### EXERCISE DETAILS
With the pictures left out, please return exactly the line holding "Image resolution: width=281" and each following line until the entries end.

Items from a dataset:
»»

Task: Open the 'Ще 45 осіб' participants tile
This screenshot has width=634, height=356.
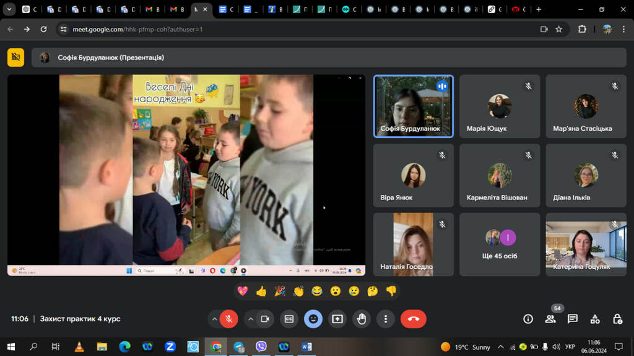Action: tap(500, 245)
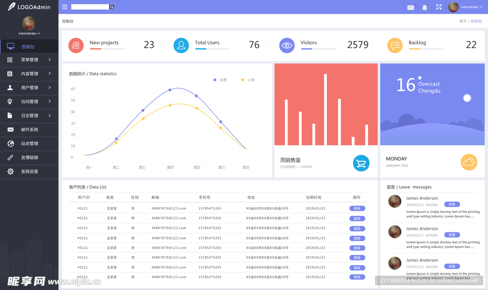Click 删除 on the first data row

tap(357, 209)
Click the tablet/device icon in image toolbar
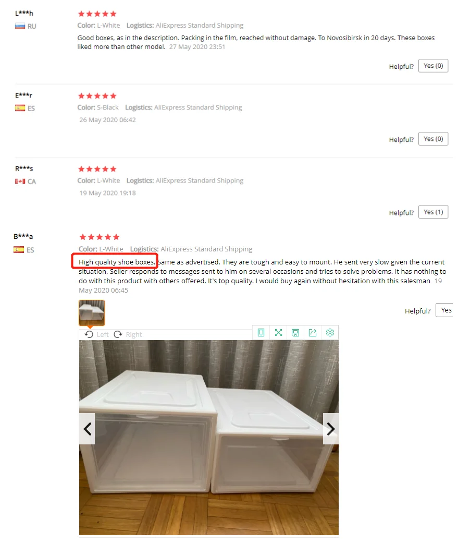 pos(261,333)
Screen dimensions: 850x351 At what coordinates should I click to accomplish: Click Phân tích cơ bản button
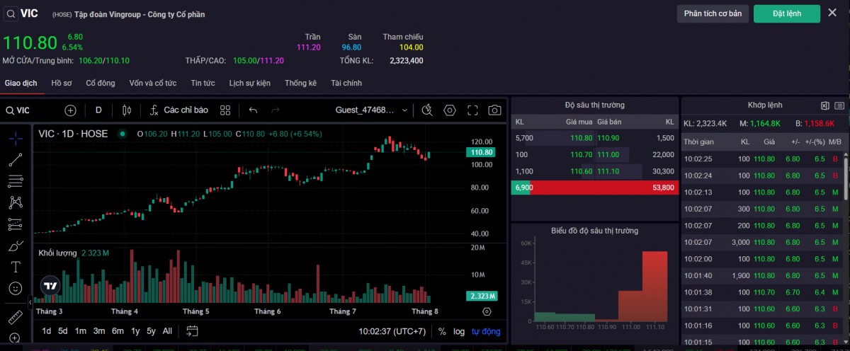[x=713, y=13]
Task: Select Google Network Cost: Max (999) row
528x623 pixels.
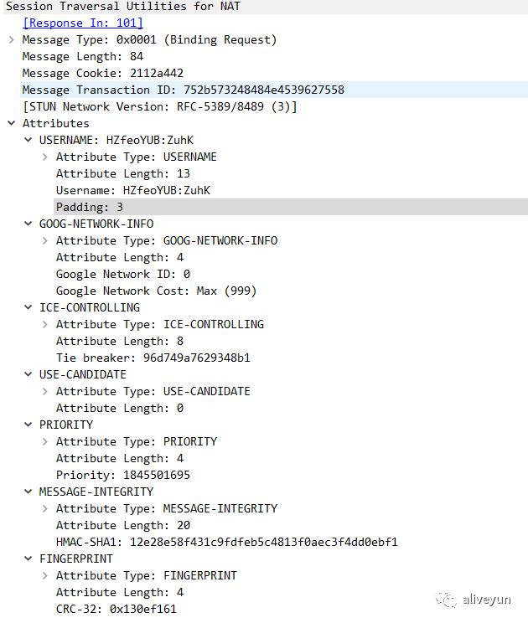Action: coord(156,291)
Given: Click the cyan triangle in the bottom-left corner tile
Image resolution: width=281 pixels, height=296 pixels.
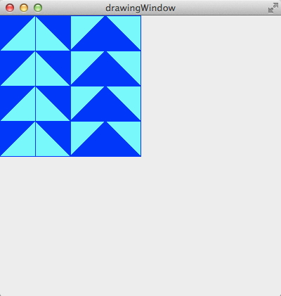Looking at the screenshot, I should (23, 144).
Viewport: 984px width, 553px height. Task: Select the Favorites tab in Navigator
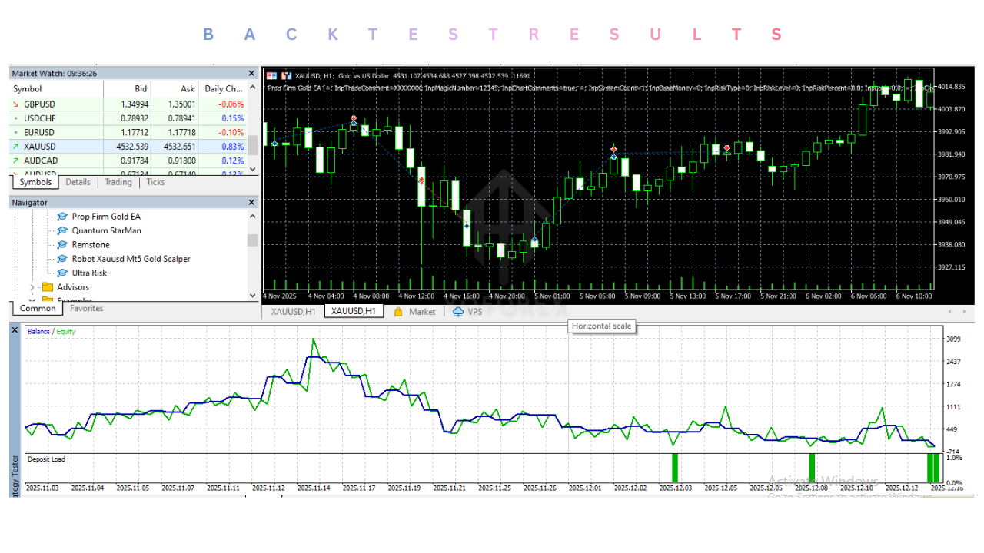pyautogui.click(x=85, y=308)
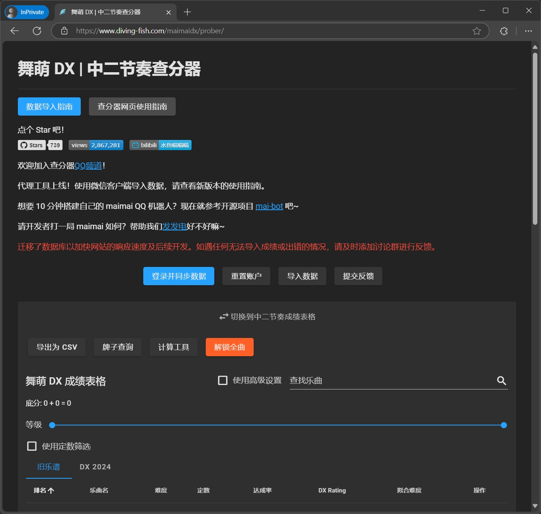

««

### RESULT OF THE EXERCISE
Image resolution: width=281 pixels, height=296 pixels.
Looking at the screenshot, I should (23, 144).
Viewport: 984px width, 553px height. Task: Select the Favorites tab in Navigator
pyautogui.click(x=85, y=308)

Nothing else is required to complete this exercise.